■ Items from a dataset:
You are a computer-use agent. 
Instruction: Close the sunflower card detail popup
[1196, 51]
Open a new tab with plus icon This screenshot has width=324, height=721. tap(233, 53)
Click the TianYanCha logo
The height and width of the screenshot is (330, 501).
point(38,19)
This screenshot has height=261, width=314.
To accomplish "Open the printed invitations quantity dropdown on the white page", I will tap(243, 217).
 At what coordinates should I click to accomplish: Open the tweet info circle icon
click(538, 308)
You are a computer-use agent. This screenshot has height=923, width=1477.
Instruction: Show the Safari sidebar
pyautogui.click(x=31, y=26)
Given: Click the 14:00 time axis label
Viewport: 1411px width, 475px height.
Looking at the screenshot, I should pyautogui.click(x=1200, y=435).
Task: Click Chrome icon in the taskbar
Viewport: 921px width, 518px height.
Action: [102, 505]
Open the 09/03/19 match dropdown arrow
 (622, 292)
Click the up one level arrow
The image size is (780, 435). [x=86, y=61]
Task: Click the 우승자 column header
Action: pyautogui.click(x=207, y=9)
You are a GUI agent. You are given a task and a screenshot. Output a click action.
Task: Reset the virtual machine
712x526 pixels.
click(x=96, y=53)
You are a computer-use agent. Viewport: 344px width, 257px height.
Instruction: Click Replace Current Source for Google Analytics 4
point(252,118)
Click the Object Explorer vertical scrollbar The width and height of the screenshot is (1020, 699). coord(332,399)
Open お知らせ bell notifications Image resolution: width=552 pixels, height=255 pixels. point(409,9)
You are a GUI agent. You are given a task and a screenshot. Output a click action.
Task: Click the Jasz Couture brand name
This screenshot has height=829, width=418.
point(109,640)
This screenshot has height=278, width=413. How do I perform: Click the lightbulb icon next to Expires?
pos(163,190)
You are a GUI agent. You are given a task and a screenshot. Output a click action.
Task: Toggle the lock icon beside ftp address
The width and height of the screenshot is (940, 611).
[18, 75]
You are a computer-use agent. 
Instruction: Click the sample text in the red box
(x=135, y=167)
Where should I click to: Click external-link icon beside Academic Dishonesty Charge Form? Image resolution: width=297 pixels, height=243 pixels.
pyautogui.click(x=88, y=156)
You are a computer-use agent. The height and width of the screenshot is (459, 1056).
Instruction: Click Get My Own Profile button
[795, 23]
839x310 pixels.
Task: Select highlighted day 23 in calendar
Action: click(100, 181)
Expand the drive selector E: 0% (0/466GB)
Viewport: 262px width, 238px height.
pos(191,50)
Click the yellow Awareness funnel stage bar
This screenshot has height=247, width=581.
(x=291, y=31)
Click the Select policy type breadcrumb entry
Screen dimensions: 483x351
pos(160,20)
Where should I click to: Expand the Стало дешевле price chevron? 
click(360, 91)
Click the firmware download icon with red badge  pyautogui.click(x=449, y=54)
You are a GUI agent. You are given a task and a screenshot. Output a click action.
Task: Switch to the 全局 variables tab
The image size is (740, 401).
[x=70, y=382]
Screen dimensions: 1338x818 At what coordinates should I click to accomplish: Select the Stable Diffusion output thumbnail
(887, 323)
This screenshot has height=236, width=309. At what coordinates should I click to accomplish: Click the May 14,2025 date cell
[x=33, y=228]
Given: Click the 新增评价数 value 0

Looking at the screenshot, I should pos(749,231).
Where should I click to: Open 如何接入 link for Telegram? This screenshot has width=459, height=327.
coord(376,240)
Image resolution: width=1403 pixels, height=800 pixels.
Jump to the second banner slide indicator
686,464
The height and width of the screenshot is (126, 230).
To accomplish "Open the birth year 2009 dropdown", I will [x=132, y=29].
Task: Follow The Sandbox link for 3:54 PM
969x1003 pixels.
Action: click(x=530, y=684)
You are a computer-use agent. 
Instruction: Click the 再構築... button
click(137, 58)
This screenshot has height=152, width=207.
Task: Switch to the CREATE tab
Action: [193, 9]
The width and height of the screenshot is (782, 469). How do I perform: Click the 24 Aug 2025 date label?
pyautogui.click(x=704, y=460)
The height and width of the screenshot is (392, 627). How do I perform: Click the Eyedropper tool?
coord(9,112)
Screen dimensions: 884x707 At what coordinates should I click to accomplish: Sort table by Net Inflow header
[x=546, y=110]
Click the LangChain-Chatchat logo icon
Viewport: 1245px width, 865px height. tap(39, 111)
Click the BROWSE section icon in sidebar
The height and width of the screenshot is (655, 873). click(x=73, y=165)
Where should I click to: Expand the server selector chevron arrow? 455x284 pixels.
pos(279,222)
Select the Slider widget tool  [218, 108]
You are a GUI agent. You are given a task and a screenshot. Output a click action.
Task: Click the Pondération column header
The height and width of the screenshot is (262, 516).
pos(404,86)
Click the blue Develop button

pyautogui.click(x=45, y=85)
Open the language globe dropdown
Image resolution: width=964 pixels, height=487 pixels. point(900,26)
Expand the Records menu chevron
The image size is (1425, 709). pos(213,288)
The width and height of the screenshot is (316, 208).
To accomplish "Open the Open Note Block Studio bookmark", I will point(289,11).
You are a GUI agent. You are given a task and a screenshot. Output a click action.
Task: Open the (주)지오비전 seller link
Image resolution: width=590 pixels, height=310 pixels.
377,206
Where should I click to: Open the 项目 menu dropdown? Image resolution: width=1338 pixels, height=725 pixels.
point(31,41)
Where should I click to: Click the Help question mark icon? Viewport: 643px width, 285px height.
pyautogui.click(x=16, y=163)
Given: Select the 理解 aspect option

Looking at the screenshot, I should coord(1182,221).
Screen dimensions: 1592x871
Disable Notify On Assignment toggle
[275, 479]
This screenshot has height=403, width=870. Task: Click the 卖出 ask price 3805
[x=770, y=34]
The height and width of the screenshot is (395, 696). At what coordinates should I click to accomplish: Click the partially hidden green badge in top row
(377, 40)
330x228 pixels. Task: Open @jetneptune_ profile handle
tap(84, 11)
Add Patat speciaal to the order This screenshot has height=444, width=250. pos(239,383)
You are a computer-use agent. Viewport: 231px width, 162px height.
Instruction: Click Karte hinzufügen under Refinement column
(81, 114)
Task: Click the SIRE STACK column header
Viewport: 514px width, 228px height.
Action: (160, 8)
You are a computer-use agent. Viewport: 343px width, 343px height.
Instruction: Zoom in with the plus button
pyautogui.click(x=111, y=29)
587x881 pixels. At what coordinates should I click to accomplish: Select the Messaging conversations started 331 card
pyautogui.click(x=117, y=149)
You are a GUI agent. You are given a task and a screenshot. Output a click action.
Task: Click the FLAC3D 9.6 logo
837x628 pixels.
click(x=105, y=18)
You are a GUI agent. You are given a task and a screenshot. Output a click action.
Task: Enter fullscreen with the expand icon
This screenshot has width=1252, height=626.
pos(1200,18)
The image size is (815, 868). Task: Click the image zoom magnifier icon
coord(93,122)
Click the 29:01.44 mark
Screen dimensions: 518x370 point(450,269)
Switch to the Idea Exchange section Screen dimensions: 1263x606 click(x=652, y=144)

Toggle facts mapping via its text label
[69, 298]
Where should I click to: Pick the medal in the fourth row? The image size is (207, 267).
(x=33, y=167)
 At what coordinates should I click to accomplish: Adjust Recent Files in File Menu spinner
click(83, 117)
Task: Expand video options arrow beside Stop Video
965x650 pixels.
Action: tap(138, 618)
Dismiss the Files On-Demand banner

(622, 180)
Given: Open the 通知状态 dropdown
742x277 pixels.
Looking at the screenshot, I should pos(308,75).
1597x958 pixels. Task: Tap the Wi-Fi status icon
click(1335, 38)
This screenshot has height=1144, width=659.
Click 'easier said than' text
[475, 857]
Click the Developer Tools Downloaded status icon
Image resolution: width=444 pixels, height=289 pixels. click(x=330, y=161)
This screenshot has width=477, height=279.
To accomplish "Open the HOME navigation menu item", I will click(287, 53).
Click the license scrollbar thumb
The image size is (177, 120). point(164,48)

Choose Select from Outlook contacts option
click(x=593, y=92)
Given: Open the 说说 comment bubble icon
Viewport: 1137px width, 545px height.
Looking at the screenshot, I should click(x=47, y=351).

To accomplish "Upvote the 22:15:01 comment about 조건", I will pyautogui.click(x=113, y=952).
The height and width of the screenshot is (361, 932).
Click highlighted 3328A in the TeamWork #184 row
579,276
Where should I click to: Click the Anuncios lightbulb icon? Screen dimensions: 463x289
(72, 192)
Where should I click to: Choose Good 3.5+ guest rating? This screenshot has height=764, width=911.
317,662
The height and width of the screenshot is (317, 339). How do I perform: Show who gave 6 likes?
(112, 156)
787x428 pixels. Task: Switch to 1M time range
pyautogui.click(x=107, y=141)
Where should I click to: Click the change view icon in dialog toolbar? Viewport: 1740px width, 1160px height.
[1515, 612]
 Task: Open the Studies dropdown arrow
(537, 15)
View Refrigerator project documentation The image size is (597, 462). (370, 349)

■ Task requirements:
There is a line with "Switch to the Idea" and a line with "Given: Open the 通知状态 dropdown" above. Copy exactly those two lines and all lines between them, with nothing else.

■ Final answer:
Switch to the Idea Exchange section Screen dimensions: 1263x606 click(x=652, y=144)

Toggle facts mapping via its text label
[69, 298]
Where should I click to: Pick the medal in the fourth row? The image size is (207, 267).
(x=33, y=167)
 At what coordinates should I click to accomplish: Adjust Recent Files in File Menu spinner
click(83, 117)
Task: Expand video options arrow beside Stop Video
965x650 pixels.
Action: tap(138, 618)
Dismiss the Files On-Demand banner

(622, 180)
Given: Open the 通知状态 dropdown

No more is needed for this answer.